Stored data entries
*** Block opens ***

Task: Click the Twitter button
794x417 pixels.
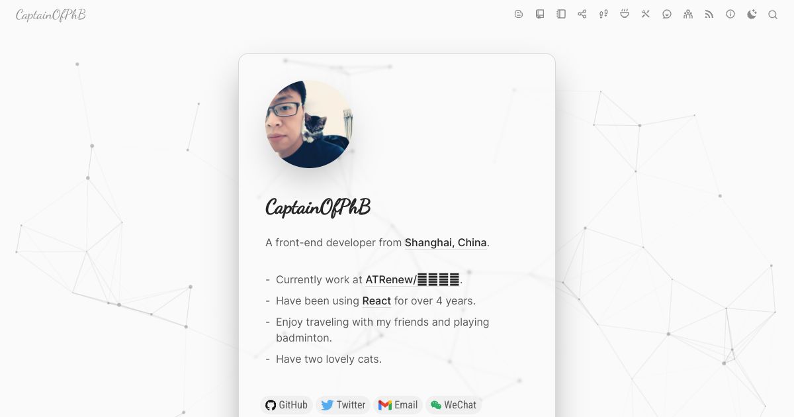Action: pyautogui.click(x=343, y=405)
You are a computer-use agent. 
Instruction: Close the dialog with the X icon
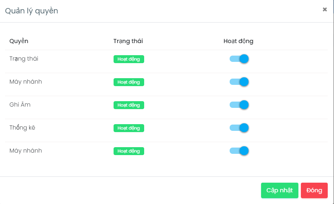click(x=325, y=10)
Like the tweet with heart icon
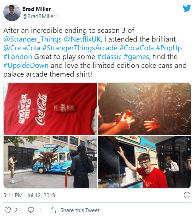Viewport: 194px width, 217px height. click(x=8, y=210)
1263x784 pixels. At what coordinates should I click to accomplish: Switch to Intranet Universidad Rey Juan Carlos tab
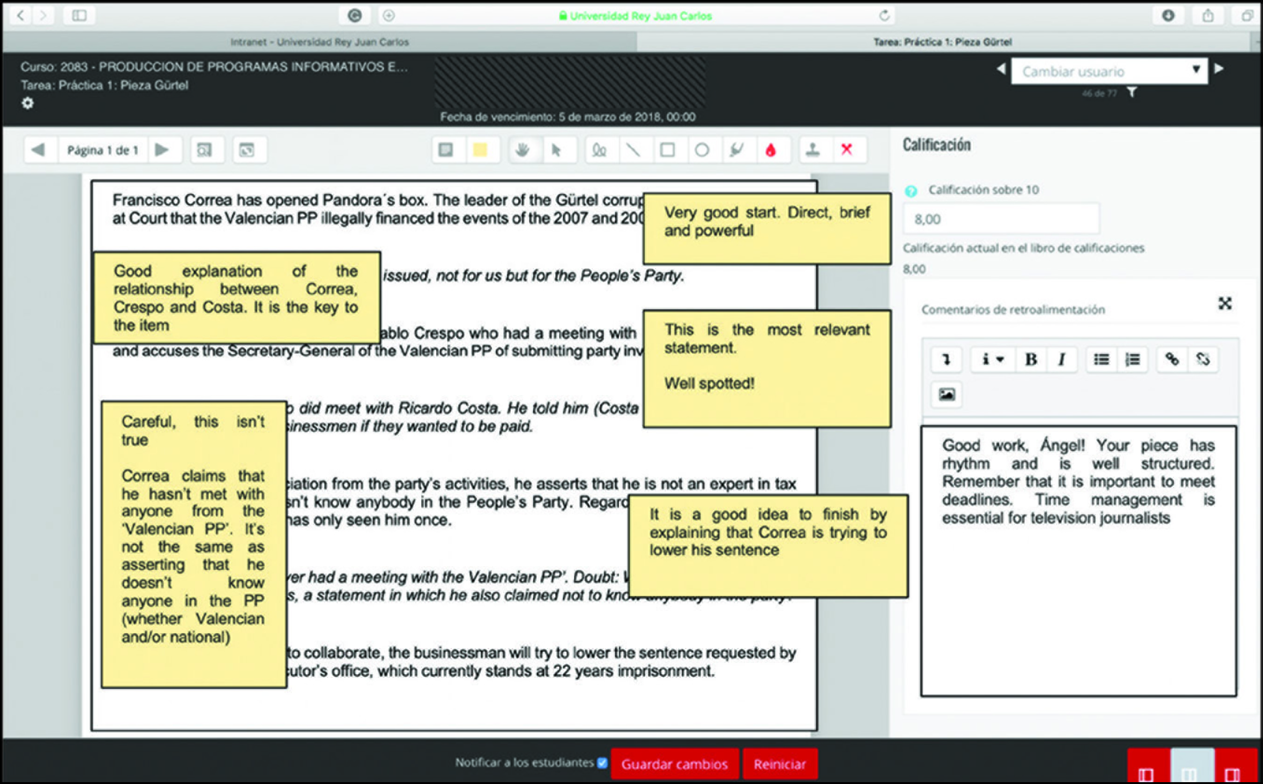point(320,42)
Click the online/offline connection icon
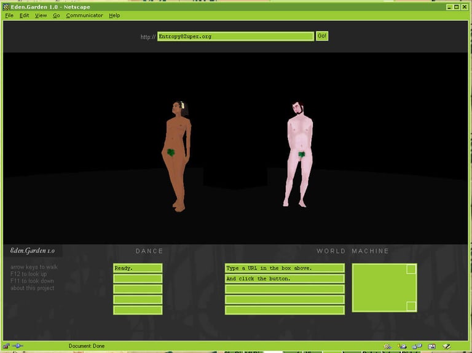This screenshot has height=353, width=472. click(x=17, y=346)
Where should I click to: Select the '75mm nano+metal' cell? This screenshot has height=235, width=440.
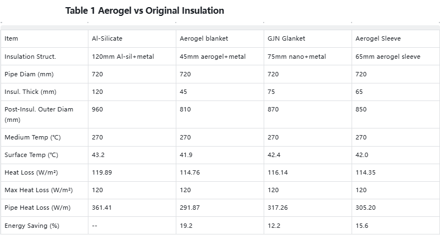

*** Block closes ***

[EXERCISE DETAILS] Each line above should be written out again exactly, without any image.

[FINISHED TASK]
Task: Click the Twitter button
794x417 pixels.
Action: pyautogui.click(x=343, y=405)
You are a computer-use agent. 
Instruction: Close the dialog with the X icon
click(x=325, y=10)
Like the tweet with heart icon
Viewport: 194px width, 217px height. click(x=8, y=210)
1263x784 pixels. At what coordinates should I click to accomplish: Switch to Intranet Universidad Rey Juan Carlos tab
point(320,42)
Click the online/offline connection icon
This screenshot has height=353, width=472. click(x=17, y=346)
Where should I click to: Select the '75mm nano+metal' cell? This screenshot has height=235, width=440.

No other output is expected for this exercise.